Their analysis uses a model based on data from the National Longitudinal Survey of Youth. When they controlled for the income differences of married and single-parent households, the age-40 income gap shrank by 5 percentiles:
Two-parent households don't just tend to have more money (which they might spend on tutors, museums, books or simply better health care and groceries). They also have more time (which they might spend on homework help, library visits and bedtime reading). Add the time factor to the parenting qualities I mentioned earlier (patience, commitment), and it's possible that part of the marriage effect is really a "parenting effect": Children with married parents also have more engaged parents, and it's the engagement that really matters.
When Reeves and Howard controlled for a measure of parenting based on home observation and self-reported behavior, that 14-percentile difference shrank even more dramatically, to 7.5 percentiles. "Parenting" here covers activities like regularly reading or eating meals with children.
When Reeves and Howard controlled for parenting and income at the same time, along with a few other characteristics like race and the age of the mother, that 14 percentile difference shrinks down to a little more than four percentiles. Reeves is confident the gap would shrink even further if researchers had reliable data to account for other factors, like the socioeconomic status of neighborhoods where children grow up, or the quality of schools they attend. At the end of the day, marriage itself might still have some effect on the adult outcomes of children. But it would be a small one.

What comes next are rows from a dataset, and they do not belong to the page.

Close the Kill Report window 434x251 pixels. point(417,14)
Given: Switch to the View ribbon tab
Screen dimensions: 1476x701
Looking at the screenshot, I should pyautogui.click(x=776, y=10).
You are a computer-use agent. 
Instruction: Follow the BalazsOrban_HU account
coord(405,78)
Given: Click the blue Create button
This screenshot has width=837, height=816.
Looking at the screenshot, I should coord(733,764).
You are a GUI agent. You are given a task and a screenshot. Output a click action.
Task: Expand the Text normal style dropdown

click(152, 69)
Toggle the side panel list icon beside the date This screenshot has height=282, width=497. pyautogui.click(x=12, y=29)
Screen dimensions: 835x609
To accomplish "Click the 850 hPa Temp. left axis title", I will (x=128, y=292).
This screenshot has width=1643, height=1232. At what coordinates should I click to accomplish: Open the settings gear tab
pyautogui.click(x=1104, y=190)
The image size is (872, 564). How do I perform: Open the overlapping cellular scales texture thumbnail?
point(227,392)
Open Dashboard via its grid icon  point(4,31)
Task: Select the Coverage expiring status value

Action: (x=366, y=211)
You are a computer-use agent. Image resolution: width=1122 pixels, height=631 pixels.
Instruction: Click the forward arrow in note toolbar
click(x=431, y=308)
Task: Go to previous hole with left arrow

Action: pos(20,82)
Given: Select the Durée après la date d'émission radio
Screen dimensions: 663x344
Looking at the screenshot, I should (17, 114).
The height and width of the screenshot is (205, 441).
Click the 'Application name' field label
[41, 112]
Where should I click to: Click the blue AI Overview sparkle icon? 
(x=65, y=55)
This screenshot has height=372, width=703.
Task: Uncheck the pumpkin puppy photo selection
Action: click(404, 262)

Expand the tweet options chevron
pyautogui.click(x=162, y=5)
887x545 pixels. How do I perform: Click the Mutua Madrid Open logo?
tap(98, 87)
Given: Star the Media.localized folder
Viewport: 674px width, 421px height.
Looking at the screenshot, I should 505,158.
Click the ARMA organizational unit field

Parenting skills and income levels are no doubt closely related, so we can't simply add the two effects together in the above analysis. But it's clear here that parenting skills and income levels drive much of the difference we often more simply attribute to marriage itself.
"Those two factors taken together explain most of the better outcomes for the children of married couples," Reeves says. "Not all. But most. And I think the takeaway here is not to mistake a commitment device – which marriage is – for an explanatory device."
Making single parents get married, in other words, won't fundamentally change the other characteristics about them that really drive their children's success. The good news in this is that family income and parenting skills are more realistically addressed through public policy than marriage anyway.